Problem statement: Rewrite the rows starting at the line containing "720x1600 pixels." and ending at the line containing "430px height. coord(287,402)", changing "orange" to "yellow" and leaving everything else the same.

>> Start Data for the task

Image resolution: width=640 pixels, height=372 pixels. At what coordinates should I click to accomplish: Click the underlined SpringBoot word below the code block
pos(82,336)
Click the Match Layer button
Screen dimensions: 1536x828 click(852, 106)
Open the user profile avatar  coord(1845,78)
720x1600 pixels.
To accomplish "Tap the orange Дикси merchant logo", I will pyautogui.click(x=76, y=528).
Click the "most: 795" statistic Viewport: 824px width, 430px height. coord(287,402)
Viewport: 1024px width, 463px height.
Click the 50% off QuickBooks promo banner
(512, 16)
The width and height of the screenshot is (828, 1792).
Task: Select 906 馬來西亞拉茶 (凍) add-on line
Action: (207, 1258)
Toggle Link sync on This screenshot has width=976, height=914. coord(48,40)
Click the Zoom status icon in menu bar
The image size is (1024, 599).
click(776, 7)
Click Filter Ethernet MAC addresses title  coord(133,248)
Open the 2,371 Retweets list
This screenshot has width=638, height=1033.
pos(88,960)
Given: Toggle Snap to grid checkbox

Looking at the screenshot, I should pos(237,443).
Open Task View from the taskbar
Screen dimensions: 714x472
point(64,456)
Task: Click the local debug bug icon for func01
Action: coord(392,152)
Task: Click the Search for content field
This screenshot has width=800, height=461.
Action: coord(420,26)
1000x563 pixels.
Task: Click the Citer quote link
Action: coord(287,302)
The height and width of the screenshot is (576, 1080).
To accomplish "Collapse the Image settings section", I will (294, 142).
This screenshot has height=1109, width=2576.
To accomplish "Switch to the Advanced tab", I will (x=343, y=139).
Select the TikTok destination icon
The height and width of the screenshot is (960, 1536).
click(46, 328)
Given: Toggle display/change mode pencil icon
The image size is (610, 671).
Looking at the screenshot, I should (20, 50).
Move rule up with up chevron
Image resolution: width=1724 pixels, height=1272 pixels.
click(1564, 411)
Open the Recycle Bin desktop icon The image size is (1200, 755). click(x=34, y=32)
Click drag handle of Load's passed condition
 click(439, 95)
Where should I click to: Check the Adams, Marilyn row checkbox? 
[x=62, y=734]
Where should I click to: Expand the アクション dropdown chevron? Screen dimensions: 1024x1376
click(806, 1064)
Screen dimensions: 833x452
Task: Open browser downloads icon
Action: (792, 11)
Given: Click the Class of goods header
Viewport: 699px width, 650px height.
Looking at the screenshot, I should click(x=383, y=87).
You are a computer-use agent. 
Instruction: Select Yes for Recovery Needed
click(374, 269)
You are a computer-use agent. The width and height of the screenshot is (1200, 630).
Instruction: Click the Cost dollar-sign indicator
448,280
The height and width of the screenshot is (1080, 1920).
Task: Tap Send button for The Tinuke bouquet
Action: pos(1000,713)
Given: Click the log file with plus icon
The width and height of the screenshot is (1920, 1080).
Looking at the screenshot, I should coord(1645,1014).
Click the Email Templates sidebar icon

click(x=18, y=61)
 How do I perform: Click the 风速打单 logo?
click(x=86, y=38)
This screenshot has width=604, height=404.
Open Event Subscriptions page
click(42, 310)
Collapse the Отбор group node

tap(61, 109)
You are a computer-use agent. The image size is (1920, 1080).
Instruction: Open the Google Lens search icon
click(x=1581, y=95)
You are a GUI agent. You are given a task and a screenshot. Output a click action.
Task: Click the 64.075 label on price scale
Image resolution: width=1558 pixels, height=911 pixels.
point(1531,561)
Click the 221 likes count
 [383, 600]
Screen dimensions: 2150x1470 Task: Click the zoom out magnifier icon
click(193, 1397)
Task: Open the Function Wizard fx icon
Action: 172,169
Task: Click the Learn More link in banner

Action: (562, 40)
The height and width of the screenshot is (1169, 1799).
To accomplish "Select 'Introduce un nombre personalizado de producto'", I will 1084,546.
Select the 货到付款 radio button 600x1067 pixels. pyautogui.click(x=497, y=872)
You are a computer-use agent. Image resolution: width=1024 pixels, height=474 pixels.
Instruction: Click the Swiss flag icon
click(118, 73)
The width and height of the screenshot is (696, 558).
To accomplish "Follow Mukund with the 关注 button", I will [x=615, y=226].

>> End Data for the task

Completed exercise:
720x1600 pixels.
To accomplish "Tap the yellow Дикси merchant logo", I will pyautogui.click(x=76, y=528).
Click the "most: 795" statistic Viewport: 824px width, 430px height. coord(287,402)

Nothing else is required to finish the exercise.